Up the line the night before, conducted by Godfrey and McIntyre. The road they say is swept by machine guns but though it is extremely dark everything was quiet and we reached the cellar among the ruins. One would never have noticed it, as secret as the door of a rats den, inside quiet, roomy and comfortable. Little tables with candles and fellows playing cards giving it the appearance of a gamblers den which it was after the day of extra pay. 

Work from eight until four and half a day on Sunday. Baldy was the cook having the position by ‘divine right’ rather than election. We doubted his cleanliness. Many were the jibs made at him but, in supreme self confidence, he kept his throne. 

We have to fill the water tank from the well across the road, a hundred feet deep, a half days work. ‘Not more than two persons allowed at this well at once.’ Why? The peppered remnants of a wall was the best answer. 

With pick and shovel we toiled at the A.W.S. making the kitchen with blistered hands and muscles sore but growing stronger. The dense fog allows us freedom to work on the surface of the ground.  
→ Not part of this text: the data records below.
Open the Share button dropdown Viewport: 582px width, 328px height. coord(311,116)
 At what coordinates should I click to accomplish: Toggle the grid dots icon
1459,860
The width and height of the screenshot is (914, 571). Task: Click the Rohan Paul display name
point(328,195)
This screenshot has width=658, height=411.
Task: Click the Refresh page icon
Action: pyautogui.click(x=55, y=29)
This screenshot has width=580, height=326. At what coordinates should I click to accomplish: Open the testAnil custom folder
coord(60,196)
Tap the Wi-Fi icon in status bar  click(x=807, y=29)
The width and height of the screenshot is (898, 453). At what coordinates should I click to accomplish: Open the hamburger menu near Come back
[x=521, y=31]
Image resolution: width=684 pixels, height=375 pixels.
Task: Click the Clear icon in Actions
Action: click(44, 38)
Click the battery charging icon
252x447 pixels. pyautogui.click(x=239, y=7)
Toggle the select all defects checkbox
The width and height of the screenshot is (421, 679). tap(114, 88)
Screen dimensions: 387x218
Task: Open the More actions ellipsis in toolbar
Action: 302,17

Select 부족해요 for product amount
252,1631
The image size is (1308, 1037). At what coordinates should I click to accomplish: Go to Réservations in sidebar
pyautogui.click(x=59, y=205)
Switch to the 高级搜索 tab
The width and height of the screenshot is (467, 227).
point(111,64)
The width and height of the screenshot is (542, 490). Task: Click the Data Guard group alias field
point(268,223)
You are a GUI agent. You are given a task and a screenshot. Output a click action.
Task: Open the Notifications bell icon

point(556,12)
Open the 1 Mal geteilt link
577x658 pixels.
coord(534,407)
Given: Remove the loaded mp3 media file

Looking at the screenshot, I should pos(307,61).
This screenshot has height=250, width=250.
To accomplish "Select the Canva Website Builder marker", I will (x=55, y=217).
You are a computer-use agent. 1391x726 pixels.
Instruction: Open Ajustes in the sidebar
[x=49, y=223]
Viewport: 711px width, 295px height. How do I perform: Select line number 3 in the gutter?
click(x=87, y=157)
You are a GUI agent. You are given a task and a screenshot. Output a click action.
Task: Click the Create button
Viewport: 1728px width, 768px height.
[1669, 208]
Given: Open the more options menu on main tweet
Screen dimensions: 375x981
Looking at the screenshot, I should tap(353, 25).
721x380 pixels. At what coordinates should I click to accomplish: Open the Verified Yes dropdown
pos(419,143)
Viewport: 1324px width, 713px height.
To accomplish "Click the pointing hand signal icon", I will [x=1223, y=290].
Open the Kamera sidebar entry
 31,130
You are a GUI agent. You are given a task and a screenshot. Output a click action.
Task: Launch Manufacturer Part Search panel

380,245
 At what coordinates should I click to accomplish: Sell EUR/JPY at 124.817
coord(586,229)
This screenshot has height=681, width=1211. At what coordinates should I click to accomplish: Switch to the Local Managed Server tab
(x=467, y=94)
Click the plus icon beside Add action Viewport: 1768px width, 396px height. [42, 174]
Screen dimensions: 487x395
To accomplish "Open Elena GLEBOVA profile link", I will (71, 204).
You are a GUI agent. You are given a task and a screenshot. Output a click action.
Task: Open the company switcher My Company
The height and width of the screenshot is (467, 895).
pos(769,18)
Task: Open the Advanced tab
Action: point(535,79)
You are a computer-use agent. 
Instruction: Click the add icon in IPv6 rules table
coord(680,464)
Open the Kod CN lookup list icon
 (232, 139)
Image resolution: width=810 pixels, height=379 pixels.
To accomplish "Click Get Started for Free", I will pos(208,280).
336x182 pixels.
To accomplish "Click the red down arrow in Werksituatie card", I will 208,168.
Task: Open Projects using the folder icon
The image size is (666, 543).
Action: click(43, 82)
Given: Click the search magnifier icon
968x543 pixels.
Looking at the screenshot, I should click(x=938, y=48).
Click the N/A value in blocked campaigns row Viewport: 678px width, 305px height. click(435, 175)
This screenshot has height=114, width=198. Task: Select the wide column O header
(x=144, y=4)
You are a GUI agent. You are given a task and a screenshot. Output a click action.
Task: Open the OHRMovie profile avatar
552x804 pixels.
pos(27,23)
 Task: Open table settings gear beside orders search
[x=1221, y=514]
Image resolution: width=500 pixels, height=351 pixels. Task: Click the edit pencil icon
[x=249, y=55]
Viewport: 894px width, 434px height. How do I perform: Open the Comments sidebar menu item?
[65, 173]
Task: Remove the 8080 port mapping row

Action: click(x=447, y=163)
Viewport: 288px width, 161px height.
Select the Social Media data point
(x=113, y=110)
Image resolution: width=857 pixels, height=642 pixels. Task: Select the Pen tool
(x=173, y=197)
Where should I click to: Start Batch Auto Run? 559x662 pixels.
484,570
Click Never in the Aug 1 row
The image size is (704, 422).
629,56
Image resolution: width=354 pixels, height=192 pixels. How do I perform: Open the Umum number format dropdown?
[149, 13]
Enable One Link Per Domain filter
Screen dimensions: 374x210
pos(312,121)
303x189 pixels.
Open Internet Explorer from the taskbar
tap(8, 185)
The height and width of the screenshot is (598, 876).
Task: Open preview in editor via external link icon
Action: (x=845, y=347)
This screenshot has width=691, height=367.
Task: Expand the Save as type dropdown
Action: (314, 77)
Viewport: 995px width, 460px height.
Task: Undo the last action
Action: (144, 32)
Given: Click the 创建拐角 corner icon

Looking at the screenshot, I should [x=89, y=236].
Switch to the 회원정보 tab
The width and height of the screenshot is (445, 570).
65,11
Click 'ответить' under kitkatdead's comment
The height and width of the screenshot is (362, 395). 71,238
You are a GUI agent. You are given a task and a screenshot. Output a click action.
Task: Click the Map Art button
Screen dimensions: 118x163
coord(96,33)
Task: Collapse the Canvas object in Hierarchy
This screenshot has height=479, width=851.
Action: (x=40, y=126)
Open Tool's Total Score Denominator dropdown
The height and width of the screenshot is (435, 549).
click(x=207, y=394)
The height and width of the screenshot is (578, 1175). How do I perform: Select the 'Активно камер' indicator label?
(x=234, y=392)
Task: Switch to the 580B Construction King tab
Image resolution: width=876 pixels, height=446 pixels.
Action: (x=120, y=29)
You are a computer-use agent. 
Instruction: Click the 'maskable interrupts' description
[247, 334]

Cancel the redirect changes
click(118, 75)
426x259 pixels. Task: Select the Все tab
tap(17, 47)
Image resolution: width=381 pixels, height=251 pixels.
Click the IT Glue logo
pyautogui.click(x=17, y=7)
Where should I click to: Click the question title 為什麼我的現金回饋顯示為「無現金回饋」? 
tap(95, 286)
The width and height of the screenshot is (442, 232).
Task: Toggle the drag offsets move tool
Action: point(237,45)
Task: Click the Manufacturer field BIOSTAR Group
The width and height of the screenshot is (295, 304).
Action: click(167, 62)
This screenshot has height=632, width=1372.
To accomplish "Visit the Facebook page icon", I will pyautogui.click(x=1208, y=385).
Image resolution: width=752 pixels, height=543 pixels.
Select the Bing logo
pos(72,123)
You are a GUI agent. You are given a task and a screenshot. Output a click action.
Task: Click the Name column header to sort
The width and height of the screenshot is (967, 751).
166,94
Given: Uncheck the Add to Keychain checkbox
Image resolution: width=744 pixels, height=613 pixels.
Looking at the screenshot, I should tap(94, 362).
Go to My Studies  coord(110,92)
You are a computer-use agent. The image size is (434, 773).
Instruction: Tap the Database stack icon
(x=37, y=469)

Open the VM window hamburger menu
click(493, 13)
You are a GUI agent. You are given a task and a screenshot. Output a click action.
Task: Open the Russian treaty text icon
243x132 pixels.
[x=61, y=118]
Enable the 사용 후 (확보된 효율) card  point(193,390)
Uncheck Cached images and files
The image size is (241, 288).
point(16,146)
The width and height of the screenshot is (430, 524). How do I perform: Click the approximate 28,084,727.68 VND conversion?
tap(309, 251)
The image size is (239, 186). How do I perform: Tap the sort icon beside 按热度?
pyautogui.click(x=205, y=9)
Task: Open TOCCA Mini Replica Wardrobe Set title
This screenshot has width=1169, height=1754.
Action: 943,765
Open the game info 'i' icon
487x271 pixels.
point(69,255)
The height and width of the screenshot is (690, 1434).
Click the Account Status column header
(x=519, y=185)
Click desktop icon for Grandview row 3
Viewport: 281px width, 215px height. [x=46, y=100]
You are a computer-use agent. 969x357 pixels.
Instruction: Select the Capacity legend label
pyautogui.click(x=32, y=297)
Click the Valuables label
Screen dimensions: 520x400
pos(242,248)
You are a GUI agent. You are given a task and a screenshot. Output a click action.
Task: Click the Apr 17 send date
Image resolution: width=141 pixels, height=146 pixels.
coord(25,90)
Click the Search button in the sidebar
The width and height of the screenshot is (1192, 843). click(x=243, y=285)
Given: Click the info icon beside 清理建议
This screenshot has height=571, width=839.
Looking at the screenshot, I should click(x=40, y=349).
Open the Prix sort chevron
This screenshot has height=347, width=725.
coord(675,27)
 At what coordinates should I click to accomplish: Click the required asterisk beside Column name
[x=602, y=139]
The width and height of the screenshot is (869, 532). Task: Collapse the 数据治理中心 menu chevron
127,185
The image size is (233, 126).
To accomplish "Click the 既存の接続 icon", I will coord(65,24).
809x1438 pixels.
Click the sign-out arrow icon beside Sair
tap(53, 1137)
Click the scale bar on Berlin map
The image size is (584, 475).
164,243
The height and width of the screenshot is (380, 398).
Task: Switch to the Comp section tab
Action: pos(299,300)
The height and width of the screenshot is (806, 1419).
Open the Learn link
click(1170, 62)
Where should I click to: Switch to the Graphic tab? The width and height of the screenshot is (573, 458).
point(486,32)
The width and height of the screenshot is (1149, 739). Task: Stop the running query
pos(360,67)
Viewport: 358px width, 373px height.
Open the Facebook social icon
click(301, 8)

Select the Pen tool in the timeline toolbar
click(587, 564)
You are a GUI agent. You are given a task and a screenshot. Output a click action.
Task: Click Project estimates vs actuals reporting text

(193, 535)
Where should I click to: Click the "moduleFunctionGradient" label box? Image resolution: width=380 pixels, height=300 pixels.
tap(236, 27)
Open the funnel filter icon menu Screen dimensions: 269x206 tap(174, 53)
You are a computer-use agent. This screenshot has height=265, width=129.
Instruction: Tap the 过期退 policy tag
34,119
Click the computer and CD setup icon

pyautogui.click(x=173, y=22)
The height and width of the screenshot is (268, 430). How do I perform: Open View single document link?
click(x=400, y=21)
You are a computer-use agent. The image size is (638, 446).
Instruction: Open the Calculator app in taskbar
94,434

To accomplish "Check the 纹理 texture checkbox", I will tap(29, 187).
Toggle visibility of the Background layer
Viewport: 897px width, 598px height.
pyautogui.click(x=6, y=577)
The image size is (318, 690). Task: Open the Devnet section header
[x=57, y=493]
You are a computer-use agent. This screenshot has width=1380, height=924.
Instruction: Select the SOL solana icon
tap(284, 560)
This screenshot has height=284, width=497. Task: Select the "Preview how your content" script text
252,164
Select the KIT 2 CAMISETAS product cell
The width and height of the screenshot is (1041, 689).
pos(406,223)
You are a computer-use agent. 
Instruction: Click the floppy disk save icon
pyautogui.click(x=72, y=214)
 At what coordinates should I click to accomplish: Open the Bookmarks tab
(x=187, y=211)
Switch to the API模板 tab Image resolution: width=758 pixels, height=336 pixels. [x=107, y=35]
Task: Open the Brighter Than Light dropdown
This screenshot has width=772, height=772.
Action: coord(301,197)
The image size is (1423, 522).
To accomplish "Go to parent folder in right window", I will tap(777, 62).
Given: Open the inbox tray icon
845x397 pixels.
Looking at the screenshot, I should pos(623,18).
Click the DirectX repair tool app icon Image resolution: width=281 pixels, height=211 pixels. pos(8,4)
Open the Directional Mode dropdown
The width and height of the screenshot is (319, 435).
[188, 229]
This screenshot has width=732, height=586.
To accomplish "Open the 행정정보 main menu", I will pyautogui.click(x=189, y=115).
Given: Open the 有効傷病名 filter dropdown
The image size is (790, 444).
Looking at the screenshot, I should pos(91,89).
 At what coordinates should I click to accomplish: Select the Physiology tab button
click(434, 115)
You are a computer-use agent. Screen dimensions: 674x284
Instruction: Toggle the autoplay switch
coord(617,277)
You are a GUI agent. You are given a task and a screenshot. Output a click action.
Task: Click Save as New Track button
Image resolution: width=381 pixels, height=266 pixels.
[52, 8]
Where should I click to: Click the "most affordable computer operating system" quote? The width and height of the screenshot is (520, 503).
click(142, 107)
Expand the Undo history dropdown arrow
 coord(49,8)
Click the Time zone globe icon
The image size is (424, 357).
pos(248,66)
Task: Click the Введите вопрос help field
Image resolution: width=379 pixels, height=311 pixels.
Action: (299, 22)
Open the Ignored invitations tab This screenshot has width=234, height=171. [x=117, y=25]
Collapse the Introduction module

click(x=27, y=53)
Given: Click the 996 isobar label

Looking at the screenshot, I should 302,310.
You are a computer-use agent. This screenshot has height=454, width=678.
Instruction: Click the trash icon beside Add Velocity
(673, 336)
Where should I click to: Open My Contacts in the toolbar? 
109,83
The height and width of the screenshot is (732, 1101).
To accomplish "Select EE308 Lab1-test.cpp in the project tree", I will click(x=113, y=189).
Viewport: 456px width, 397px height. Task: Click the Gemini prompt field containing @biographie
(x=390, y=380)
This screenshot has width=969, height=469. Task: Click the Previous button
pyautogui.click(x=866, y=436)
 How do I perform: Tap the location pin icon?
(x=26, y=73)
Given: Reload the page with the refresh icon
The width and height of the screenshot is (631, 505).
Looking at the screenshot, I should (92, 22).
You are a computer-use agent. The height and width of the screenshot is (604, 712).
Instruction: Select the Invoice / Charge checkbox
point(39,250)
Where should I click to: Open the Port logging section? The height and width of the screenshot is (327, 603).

Sunday evening Cook conducts the service and is morally supported by Tucker. 

Often, at 7 p.m., we took our turns going for rations down this dangerous road we never found dangerous. Fritzy played impish games with us with few casualties. 

The scene will remain clear in my memory, this Neuville St Vaast. The trenches ruined everywhere, around the cellar walls of houses and down through the cobble stones of the street. The houses are smashed almost to the last fragment, the great number of French soldiers graves with the steel helmet lying above and the wreath of flowers made from buds, the dead and shell torn trees. It seems a solitude equalled only by mountain tops, of the deserts centre, yet streams of life pass back and forth supporting the firing line. Rations and supplies each night, regiment relieving regiment, dispatched runners. Smoke rises in thin lines here and there from cellars where men live. A regiment is quartered here somewhere in reserve, a bath, a Y.M. yet at most you can see but two khaki clad figures moving quickly and silently along. At dusk the muffled sound of a gasoline engine drawing cars of supplies along the track or the tramp of the mule trains pulling cars on the same line. The evenings are spent writing, reading and studying.  Our beds are the stretchers.